Describe how you can implement custom aggregations in PySpark.

While PySpark’s pyspark.sql.functions module provides a vast library of common aggregation functions like sum(), avg(), count(), min(), and max(), you may sometimes need to implement a custom aggregation. The most common approach is to use the .groupBy() method followed by the .agg() method. The .agg() method can take a variety of functions from the pyspark.sql.functions module, allowing you to perform multiple aggregations at once.

For truly custom logic that is not available as a built-in, you have a couple of options. The most performant and modern approach, for operations that can be vectorized, is to use the .applyInPandas() method on a GroupedData object. This function, which leverages Apache Arrow, splits your PySpark DataFrame into groups, converts each group into a small pandas DataFrame, applies your custom Python function (which uses pandas syntax) to that group, and then combines the results back into a PySpark DataFrame. This is extremely powerful for applying complex logic, like a custom normalization or a small machine learning model, to each group. A much older and slower method, not generally recommended, is to define a User-Defined Aggregate Function (UDAF). This is complex to implement correctly and has significant performance overhead, so .applyInPandas is preferred.

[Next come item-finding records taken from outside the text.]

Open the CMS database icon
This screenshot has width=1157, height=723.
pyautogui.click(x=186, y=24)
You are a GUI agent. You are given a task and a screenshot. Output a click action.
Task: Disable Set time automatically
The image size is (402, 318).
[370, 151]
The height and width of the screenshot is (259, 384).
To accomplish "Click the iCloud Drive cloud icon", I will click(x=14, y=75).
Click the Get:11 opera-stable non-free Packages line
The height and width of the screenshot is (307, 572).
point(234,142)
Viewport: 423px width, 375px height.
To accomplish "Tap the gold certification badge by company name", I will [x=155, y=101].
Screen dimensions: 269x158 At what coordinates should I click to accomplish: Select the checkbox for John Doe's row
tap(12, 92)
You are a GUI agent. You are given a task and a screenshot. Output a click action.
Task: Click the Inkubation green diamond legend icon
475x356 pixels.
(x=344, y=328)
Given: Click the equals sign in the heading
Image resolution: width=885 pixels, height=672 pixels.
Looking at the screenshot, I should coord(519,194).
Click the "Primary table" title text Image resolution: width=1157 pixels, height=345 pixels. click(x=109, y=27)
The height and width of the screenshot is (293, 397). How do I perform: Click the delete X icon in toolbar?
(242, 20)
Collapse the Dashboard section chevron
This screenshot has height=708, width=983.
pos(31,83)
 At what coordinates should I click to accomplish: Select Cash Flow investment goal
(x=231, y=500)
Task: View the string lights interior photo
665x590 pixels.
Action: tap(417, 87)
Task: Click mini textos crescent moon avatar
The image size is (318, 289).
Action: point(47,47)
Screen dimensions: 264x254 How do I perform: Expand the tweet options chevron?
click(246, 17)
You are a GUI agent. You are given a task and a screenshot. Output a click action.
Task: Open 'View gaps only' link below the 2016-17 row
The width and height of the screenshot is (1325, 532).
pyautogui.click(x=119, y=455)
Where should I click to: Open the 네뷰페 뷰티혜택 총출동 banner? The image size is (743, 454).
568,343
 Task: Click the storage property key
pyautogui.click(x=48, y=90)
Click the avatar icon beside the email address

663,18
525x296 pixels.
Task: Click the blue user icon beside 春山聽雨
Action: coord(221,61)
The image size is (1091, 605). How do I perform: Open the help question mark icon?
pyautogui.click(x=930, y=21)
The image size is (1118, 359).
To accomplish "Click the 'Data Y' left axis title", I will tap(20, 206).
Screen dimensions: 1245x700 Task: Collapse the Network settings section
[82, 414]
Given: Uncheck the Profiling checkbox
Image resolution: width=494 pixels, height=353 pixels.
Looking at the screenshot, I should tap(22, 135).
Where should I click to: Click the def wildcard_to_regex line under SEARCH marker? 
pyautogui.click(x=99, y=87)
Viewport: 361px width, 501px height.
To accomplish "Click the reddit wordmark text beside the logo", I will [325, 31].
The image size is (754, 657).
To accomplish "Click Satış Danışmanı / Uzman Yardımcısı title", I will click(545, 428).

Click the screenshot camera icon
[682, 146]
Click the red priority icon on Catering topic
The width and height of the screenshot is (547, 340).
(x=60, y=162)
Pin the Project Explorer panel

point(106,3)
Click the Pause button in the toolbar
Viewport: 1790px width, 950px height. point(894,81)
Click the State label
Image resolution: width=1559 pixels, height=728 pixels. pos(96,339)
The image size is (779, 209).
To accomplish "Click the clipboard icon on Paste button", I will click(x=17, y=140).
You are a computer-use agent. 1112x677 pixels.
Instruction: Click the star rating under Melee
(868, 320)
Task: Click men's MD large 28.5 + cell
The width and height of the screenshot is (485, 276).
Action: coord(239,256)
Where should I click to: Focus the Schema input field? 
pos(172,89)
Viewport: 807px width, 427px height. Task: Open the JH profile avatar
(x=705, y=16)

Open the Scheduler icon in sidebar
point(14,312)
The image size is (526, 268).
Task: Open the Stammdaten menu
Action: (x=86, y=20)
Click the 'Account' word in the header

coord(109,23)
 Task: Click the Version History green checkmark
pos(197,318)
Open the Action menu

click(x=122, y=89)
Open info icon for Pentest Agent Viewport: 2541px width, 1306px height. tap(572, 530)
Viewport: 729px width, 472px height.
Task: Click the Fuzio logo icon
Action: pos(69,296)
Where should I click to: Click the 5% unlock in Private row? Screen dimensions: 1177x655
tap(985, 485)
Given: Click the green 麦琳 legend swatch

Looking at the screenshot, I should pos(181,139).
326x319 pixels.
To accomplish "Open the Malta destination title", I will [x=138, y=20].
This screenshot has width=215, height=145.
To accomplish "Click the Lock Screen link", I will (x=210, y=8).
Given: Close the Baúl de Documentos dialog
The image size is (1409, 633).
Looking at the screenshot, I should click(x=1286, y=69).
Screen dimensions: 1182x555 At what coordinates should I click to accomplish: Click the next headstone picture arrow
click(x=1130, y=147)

Here are examples of both standard and custom aggregations:

Python

from pyspark.sql import functions as F

 

# Standard aggregations using groupBy and agg

df_agg = df_from_csv.groupBy(“house_id”) \

    .agg(

        F.mean(“price”).alias(“avg_price”),

        F.count(“id”).alias(“num_houses”)

    )

df_agg.show()

 

# Custom aggregation using applyInPandas

# Let’s normalize the price within each group

def normalize_price(df):

    # ‘df’ here is a pandas DataFrame for a single group

    disc_price = df[“discounted_price”]

    df[“normalized_price”] = (disc_price – disc_price.mean()) / disc_price.std()

    return df  # Return the modified pandas DataFrame

 

# The schema must be defined for the output

schema = df_from_csv.schema.add(“normalized_price”, DoubleType())

 

df_normalized = df_from_csv.groupBy(“house_id”) \

    .applyInPandas(normalize_price, schema=schema)

 

df_normalized.show()

 

What challenges did you face when working with large datasets in PySpark? How did you overcome them?

This is a common behavioral and technical question designed to assess your real-world experience. A great answer will describe a specific problem, the symptoms, how you diagnosed it, and how you fixed it. One of the most common challenges is “data skew.” This happens when your data is not evenly distributed across partitions. For example, if you group by user_id, and one “power user” has 90% of the data, one partition will be massive while all others are tiny. This leads to a situation where 99 out of 100 tasks finish in seconds, but the entire job is stuck waiting for one massive task to complete. You can diagnose this by looking at the Spark UI and seeing the vast difference in task completion times.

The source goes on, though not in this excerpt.